The accused is schizophrenic, according to the court. “Without the schizophrenia, the attacks carried out by the defendant in Waldkraiburg are inconceivable,” said the presiding judge. But they are “just as inconceivable without the Islamist-jihadist ideology.” This is “the foundation on which schizophrenia was based.” Muharrem D. has had a schizophrenic illness since 2019.

In the grounds of the judgment, the judge went into detail on the “childhood and career” of the prospective mass murderer: Muharrem D. grew up in Garching. From his idyllic surroundings in Upper Bavaria, he was always treated politely and perceived as reserved. He grew up in a well-integrated, hardly religious family. In 2013 at the latest, however, he turned to Salafism. At first he only sympathized with IS ideologies, but since the Merkel year of 2015/16, he has also identified with it. Since then, he has seen himself as a staunch IS fighter. Until 2018, he had radicalized himself exclusively via the Internet. In autumn 2018, he moved to Munich for a few months to live in the “Al-Salam Mosque,” a mosque that Richter said was a Salafist mosque. Over the years, according to the judge, Muharrem D. then developed “a seemingly bizarre private ideology” – with a hatred of all people of Turkish origin. He wanted to bring about “war-like conditions.”

Radical Islamic Instagram account: Videos of executions

The Munich Higher Regional Court analyzed in particular the Instagram account of the assassin. The expert confirmed that it was “clearly Islamist.” Muharrem D. had posted videos of executions. He had also regularly transferred money to the family of an IS fighter in Turkey. Since 2018, he had repeatedly been in contact with well-known Salafists in Munich.

Many of the Waldkraiburg tenants who were trapped by the fire at night still suffer from psychological problems today. One affected person says that for months he lay in bed thinking he smelled smoke and that there was a fire. Apart from the psychological problems, there were also organizational problems for the victims: 27 people had to leave their homes after the fire – for months. Some were accommodated in a municipal emergency shelter. Helga Rittersporn, who was affected, said she had lived for ten months, partly with her daughters, partly in a hotel. Only then did the property management allow her to return to her flat. Rittersporn tells of a five-year-old neighbour’s child: “When she sees me, she always says: Helga, why was that man so bad, why did that man do that?”
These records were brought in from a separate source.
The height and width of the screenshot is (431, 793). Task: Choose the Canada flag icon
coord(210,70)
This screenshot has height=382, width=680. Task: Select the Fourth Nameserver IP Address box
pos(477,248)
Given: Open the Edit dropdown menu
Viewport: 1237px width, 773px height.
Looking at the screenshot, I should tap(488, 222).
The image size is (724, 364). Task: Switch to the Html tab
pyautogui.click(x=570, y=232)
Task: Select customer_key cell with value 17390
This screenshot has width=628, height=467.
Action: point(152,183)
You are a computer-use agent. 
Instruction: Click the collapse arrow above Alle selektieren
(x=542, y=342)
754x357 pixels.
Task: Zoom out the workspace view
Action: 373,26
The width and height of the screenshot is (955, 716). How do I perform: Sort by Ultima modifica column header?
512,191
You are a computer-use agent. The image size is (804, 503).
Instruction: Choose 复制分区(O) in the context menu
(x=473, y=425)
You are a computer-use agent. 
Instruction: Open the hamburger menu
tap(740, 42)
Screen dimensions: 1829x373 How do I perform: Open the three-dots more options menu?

“He always had a smile on his face”

In an interview, the public broadcaster Bavarian Broadcasting Corporation (BR), which is financed by one billion euros, lets the parents and the football coach of the terrorist have their say in a “conciliatory” manner:

“At a large table with pastries and coffee, Muharrem D.’s father slaps his hands in front of his face. ‘I’m totally exhausted,’ he says. For him and his wife, drugs are the reason why their son Muharrem allegedly committed the offences […] They openly show their feelings to the reporters of the BR political magazine Kontrovers. ‘It’s really hard,’ says the father, who keeps crying. The mother tries to remain objective. Muharrem’s former football coach is also at the table. He says Muharrem was a very nice boy: ‘He always had a smile on his face and took part in every nonsense. But he never really became abusive.’

The father can still remember the moment when he discovered his son in a Munich mosque in Sendling. ‘I said to him: Muharrem, it doesn’t work like that. Sister and mum are outside. Come, let’s talk to each other.’ But his son Muharrem had not wanted to come along.”

The imam of the mosque did not want to talk about Muharrem D.. However, he confirmed that he had been summoned as a witness in the trial. Muharrem D. testified in court that at the time of the attacks he was no longer in control of himself. His tax-funded lawyer, Dr Christian Gerber, assumed that his responsibility was severely diminished:

“Shortly after his arrest, there were already clear signs of psychosis. That has improved, but you can see from his statements and contradictions that he is ill and needs to be treated.”

Hence, no doubt, the lenient sentence against the “very nice boy” Muharrem: Nine and a half years in psychological forensic treatment and Upper Bavarian dance therapy.